Israeli Prime Minister Benjamin Netanyahu said the Gaza City brigade commander and 15 other members of the Islamist militant group were killed in air strikes.

“This is just the beginning. We’ll hit them like they’ve never dreamed possible,” he said.

After the announcement, more rocket salvoes were fired at the Tel Aviv area and the cities of Ashdod, Ashkelon and Sderot.

Hamas confirmed the death of the commander and of “other leaders and holy warriors” in a statement. Its chief Ismail Haniyeh added: “The confrontation with the enemy is open-ended”.

Israel launched its military action after Hamas fired rain of rockets in. A Palestinian source said truce efforts by Egypt, Qatar and the United Nations had made no progress to end the situation.

The cross-border fighting has touched off strife within Israel, where some in the Arab minority mounted violent pro-Palestinian protests. International media maintains silence on reporting Arabs in Israel resorting to terrorist acts targeting Jews.

US Secretary of State Antony Blinken said a senior aide, Hady Amr, would be sent to urge Israelis and Palestinians to seek calm.

Israel pledged to keep pummeling Hamas.

“A ‘truce’ is not part of the jargon on our lips, certainly not in the coming day or two,” military spokesman Brigadier-General Hidai Zilberman told public broadcaster Kan.

The military said its strikes were targeting rocket launch sites, Hamas offices and the homes of Hamas leaders.

“Israel has gone crazy,” said a man on a Gaza street, where people ran out of their homes as explosions rocked buildings.

Pentagon chief Lloyd Austin reaffirmed “ironclad support for Israel’s legitimate right to defend itself”.

The fighting is the heaviest since a 2014 war in the Hamas-ruled enclave, and concern is growing that the situation could spiral out of control.

In Gaza, two multi-storey residential buildings and a tower housing media outlet of the Palestinian terrorists, collapsed after Israel warned occupants in advance to evacuate, and another structure was heavily damaged in the air strikes.

Twenty-four Palestinian terrorists were killed in Israeli air strikes on Gaza on Wednesday, Gaza’s health ministry said.
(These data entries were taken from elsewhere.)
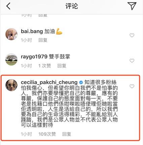Viewport: 143px width, 145px height.
Task: View the 1次赞 likes on raygo1979's comment
Action: pos(44,66)
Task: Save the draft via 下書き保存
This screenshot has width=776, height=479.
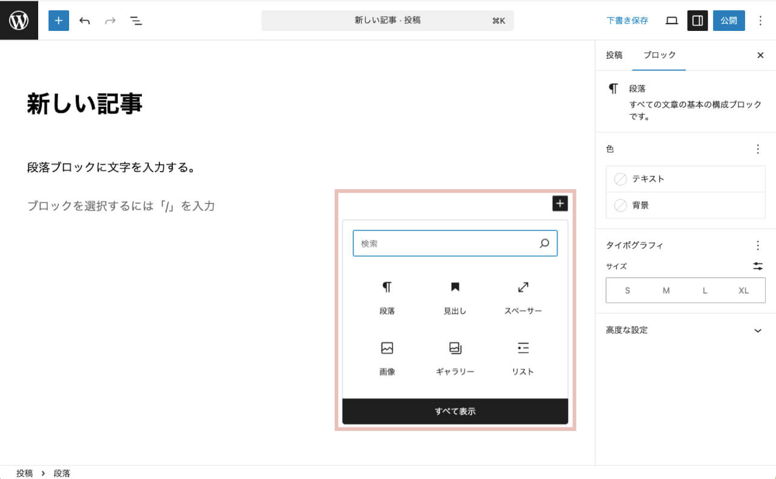Action: (627, 20)
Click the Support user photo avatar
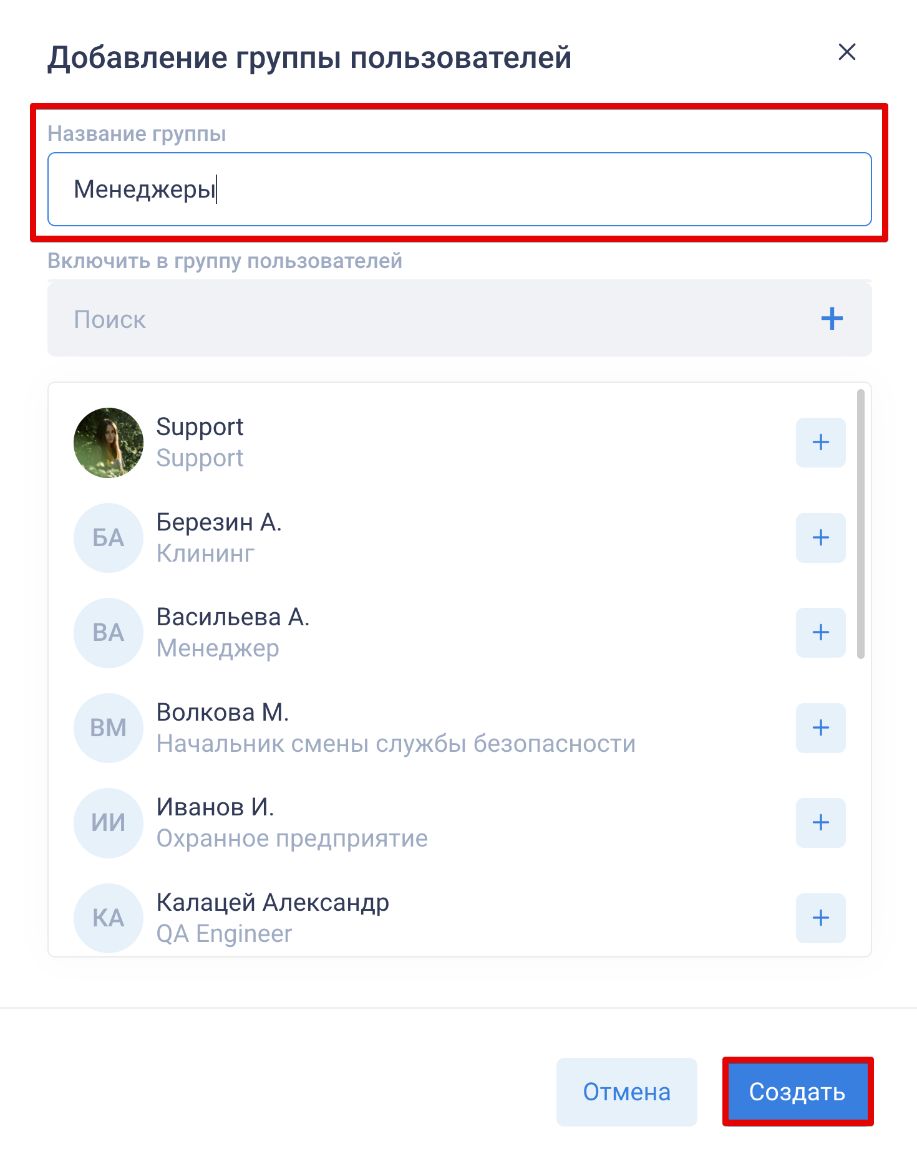 [x=109, y=443]
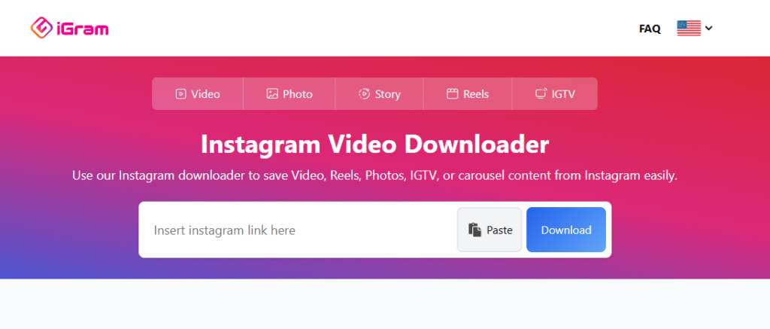Go to the Reels tab label

[x=476, y=94]
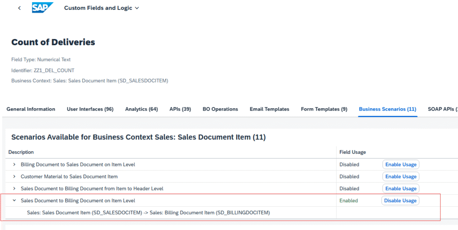Switch to Email Templates tab
The width and height of the screenshot is (458, 230).
coord(269,109)
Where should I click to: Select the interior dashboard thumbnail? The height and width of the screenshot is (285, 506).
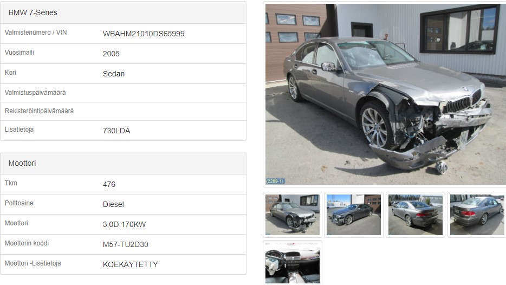pos(293,263)
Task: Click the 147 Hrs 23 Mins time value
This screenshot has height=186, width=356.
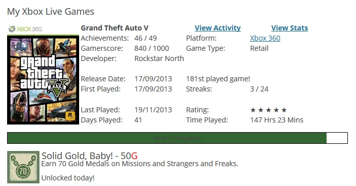Action: pyautogui.click(x=277, y=120)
Many in Israel also spent a sleepless night as waves of rockets hit its heartland, some blown out of the sky by Iron Dome interceptors.

“All of Israel is under attack. It’s a very scary situation to be in,” said Margo Aronovic, a 26-year-old student, in Tel Aviv.

Along the Gaza border, an Israeli soldier was killed by an anti-tank missile, the military said. Two people were killed by a rocket in Lod, a mixed Arab-Jewish town near Tel Aviv.

After a synagogue was torched in Lod, police deployed paramilitary reinforcements and announced a curfew. In northern Acre, a Jewish motorist was beaten by Arab residents, and in Bat Yam, a Tel Aviv suburb, Jewish youths ransacked stores and beat an Arab, Israeli media reported.

“We must not be dragged into provocations and inflicting harm on people or property,” Chief Rabbi Yitzhak Yosef said in a rare public appeal. “The Torah of Israel grants no license for taking the law into one’s hands and acting violently”.

For Israel, the targeting of Tel Aviv, its commercial capital, posed a new challenge in the confrontation with Hamas, regarded as a terrorist group by Israel and the United States.

US energy corporation Chevron said it had shut down the Tamar natural gas platform off the Israeli coast on the instruction of the Energy Ministry. Israel said its energy needs would continue to be met.

At least two US airlines cancelled flights from the United States to Tel Aviv on Wednesday and Thursday. Israel, whose Ben Gurion Airport briefly suspended operations on Monday after a rocket barrage on Tel Aviv, said national airline El Al stood ready to provide supplemental flights.

The violence followed weeks of tension during Ramadan, with clashes between Israeli police and Palestinian protesters near Al-Aqsa Mosque in East Jerusalem.

These escalated ahead of a court hearing – now postponed – that could lead to the eviction of Palestinian families from East Jerusalem homes claimed by Jewish settlers.

Commenting on the situation, majority of the Israelis are favoring tougher offensives on Hamas and Palestinian terrorists. They said, Israeli authorities should not listen to any “stupid” call of ceasefire, as Hamas and Palestinian terrorists have crossed the redline and it is time for giving them a befitting lesson.